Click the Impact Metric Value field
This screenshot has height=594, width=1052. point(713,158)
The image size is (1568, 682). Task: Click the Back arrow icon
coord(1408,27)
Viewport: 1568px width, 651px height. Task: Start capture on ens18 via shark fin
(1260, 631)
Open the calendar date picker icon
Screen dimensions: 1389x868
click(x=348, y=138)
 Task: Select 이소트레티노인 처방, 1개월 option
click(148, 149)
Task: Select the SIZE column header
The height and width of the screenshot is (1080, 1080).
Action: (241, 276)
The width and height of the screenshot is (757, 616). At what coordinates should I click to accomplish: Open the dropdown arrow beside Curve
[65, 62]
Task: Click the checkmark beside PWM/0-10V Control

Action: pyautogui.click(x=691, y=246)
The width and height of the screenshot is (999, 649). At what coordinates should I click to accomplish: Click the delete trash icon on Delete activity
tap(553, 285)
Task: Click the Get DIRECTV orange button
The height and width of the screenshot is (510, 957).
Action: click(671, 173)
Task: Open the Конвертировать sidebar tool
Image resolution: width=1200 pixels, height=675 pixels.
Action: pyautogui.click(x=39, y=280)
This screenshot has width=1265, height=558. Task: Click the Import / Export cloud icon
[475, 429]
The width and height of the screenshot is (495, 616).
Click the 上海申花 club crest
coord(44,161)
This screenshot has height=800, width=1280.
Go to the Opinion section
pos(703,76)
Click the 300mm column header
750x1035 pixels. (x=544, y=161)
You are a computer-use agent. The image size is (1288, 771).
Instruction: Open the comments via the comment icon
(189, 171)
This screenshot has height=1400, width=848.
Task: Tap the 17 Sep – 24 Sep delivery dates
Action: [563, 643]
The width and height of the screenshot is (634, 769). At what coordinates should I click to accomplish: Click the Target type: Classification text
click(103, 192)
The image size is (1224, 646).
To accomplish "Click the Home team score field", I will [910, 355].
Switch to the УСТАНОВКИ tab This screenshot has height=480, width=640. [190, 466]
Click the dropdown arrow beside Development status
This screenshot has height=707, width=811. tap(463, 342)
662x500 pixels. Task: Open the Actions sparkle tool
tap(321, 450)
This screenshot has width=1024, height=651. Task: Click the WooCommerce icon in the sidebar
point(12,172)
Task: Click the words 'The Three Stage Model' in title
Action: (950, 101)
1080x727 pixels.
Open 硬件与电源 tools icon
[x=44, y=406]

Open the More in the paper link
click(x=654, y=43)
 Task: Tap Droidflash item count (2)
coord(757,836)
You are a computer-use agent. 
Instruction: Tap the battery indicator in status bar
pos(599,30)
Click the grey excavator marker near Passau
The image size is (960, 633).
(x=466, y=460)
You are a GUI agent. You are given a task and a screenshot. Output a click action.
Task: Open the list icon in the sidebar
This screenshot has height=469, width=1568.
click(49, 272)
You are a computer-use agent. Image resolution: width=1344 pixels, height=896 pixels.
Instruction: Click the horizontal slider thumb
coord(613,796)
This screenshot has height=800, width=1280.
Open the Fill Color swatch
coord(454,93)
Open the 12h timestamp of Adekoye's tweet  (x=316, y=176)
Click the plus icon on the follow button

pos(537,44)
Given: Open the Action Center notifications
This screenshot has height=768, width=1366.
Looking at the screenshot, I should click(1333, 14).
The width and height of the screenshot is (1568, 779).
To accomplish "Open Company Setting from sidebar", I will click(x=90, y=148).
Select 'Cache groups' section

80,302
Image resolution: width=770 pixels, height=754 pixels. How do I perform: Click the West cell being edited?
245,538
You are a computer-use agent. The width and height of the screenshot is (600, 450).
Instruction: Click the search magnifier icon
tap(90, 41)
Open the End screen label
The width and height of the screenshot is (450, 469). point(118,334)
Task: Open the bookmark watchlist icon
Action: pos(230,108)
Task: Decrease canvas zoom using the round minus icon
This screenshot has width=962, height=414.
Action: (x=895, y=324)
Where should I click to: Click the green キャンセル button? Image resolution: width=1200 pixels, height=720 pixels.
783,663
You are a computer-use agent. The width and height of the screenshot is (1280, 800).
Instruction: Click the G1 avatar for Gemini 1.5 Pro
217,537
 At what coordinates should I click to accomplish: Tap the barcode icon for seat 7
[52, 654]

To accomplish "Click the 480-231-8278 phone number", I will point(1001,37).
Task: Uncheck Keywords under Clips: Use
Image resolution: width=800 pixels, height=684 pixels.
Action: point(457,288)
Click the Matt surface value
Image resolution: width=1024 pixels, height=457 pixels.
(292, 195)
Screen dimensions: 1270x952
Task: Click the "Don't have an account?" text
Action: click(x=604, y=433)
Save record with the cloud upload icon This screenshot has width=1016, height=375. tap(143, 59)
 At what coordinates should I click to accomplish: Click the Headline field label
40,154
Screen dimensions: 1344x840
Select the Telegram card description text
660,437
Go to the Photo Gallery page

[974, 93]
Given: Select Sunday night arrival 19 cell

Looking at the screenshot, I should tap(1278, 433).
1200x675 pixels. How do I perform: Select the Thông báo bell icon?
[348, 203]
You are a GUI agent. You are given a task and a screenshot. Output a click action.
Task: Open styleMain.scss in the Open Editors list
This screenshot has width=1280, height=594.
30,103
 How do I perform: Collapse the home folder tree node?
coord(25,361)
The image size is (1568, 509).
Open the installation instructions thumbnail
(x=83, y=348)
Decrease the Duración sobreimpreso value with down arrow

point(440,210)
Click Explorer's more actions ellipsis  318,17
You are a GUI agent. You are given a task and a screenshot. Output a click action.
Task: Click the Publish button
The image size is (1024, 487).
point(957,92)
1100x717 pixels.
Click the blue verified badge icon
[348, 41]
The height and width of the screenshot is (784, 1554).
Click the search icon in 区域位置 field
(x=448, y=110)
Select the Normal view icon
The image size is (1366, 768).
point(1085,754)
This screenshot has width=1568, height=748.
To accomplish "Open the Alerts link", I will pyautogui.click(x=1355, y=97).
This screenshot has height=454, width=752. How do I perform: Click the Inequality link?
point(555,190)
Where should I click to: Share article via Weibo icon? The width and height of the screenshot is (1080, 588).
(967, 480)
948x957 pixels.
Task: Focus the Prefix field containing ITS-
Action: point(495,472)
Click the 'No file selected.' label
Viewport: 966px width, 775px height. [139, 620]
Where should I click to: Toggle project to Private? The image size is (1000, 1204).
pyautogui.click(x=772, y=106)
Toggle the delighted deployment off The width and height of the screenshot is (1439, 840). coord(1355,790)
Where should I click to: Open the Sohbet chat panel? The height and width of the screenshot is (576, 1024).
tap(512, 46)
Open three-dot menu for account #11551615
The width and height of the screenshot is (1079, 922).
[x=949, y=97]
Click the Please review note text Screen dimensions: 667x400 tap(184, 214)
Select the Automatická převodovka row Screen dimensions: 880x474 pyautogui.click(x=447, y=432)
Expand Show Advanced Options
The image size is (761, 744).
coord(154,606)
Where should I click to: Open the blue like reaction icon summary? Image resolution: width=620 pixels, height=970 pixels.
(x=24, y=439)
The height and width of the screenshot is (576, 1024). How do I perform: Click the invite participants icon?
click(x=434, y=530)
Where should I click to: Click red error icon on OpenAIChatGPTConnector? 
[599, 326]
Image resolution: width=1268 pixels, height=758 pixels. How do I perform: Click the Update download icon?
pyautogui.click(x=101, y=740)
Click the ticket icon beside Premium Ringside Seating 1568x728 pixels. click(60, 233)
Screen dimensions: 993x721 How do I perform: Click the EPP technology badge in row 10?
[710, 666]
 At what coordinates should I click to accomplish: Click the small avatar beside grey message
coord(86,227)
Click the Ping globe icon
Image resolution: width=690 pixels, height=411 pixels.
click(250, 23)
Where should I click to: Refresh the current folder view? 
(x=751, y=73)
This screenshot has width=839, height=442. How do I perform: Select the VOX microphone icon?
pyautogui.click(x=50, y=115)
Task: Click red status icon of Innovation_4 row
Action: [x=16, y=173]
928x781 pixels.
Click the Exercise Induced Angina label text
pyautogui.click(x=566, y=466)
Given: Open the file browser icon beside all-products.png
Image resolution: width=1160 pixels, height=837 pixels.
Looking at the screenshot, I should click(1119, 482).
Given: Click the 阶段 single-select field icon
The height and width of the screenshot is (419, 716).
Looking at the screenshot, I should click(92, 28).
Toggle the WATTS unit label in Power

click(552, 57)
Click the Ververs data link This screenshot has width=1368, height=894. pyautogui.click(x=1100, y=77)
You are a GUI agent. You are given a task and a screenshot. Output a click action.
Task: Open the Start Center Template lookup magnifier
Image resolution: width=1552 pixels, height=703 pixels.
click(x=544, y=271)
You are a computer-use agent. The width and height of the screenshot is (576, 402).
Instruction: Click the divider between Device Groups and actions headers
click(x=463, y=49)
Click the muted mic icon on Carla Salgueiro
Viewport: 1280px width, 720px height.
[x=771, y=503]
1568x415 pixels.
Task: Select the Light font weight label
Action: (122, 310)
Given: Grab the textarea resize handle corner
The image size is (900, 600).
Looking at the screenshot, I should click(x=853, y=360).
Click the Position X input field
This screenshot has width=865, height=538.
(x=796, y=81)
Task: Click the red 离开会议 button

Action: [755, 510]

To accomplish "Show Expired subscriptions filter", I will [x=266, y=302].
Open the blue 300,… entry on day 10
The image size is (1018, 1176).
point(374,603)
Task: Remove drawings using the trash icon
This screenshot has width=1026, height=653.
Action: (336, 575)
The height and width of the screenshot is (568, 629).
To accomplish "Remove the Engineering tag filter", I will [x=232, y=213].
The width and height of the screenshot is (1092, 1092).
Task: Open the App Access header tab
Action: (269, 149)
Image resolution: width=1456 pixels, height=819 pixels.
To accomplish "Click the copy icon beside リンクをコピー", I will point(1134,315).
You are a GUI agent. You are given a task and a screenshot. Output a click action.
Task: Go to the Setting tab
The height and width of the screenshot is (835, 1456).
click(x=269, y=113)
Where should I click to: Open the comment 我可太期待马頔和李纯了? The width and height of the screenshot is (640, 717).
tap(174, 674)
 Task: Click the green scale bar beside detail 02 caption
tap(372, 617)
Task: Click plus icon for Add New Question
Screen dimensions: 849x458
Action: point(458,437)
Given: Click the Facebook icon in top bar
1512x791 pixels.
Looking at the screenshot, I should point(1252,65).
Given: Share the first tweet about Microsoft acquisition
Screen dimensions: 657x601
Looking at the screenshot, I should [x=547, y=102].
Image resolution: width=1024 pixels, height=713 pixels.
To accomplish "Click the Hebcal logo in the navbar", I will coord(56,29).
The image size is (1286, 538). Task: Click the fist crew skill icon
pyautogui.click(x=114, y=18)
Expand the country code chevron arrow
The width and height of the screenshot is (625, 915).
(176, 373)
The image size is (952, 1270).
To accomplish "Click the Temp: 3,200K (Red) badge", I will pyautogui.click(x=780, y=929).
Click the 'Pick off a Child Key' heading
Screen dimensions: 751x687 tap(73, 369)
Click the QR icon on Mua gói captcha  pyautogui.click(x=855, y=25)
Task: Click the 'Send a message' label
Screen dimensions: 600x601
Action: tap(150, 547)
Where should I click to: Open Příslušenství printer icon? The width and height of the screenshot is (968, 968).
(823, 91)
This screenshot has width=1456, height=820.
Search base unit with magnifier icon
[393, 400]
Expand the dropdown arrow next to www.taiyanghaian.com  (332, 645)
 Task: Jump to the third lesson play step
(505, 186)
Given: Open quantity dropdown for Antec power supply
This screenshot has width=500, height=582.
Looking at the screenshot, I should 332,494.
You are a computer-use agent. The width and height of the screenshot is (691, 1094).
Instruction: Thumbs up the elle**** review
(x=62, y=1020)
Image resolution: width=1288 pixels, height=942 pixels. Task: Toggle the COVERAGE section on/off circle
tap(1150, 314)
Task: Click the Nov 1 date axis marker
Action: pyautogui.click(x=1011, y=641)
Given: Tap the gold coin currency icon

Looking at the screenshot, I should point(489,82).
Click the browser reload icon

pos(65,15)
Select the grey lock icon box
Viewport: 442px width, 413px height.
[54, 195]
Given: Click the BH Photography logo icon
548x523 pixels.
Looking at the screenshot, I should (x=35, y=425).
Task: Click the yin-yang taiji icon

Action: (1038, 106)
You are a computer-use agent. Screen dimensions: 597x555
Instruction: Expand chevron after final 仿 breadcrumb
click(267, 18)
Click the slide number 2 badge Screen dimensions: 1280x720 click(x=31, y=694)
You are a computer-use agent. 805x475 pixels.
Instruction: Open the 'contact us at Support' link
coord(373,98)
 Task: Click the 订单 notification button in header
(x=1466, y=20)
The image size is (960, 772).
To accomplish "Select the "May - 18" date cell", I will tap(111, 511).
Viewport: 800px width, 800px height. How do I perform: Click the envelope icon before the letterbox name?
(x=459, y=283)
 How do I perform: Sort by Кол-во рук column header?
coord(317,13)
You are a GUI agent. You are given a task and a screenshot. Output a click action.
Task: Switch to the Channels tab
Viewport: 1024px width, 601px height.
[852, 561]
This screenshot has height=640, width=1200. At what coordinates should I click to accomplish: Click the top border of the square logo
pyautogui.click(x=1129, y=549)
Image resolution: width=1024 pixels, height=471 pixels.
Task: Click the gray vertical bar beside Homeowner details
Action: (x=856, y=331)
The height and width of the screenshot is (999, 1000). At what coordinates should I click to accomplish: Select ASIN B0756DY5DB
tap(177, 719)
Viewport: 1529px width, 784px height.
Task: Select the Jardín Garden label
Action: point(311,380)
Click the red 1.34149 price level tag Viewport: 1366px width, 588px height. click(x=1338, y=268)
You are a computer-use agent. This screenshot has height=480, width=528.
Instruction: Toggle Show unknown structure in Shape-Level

= = = =

Could you write out only the lines of the listing above from the one that contains "Given: Click the BH Photography logo icon" through its final line, exactly and inclusive?

### RESULT:
Given: Click the BH Photography logo icon
548x523 pixels.
Looking at the screenshot, I should (x=35, y=425).
Task: Click the yin-yang taiji icon

Action: (1038, 106)
You are a computer-use agent. Screen dimensions: 597x555
Instruction: Expand chevron after final 仿 breadcrumb
click(267, 18)
Click the slide number 2 badge Screen dimensions: 1280x720 click(x=31, y=694)
You are a computer-use agent. 805x475 pixels.
Instruction: Open the 'contact us at Support' link
coord(373,98)
 Task: Click the 订单 notification button in header
(x=1466, y=20)
The image size is (960, 772).
To accomplish "Select the "May - 18" date cell", I will tap(111, 511).
Viewport: 800px width, 800px height. How do I perform: Click the envelope icon before the letterbox name?
(x=459, y=283)
 How do I perform: Sort by Кол-во рук column header?
coord(317,13)
You are a GUI agent. You are given a task and a screenshot. Output a click action.
Task: Switch to the Channels tab
Viewport: 1024px width, 601px height.
[852, 561]
This screenshot has height=640, width=1200. At what coordinates should I click to accomplish: Click the top border of the square logo
pyautogui.click(x=1129, y=549)
Image resolution: width=1024 pixels, height=471 pixels.
Task: Click the gray vertical bar beside Homeowner details
Action: (x=856, y=331)
The height and width of the screenshot is (999, 1000). At what coordinates should I click to accomplish: Select ASIN B0756DY5DB
tap(177, 719)
Viewport: 1529px width, 784px height.
Task: Select the Jardín Garden label
Action: point(311,380)
Click the red 1.34149 price level tag Viewport: 1366px width, 588px height. click(x=1338, y=268)
You are a computer-use agent. This screenshot has height=480, width=528.
Instruction: Toggle Show unknown structure in Shape-Level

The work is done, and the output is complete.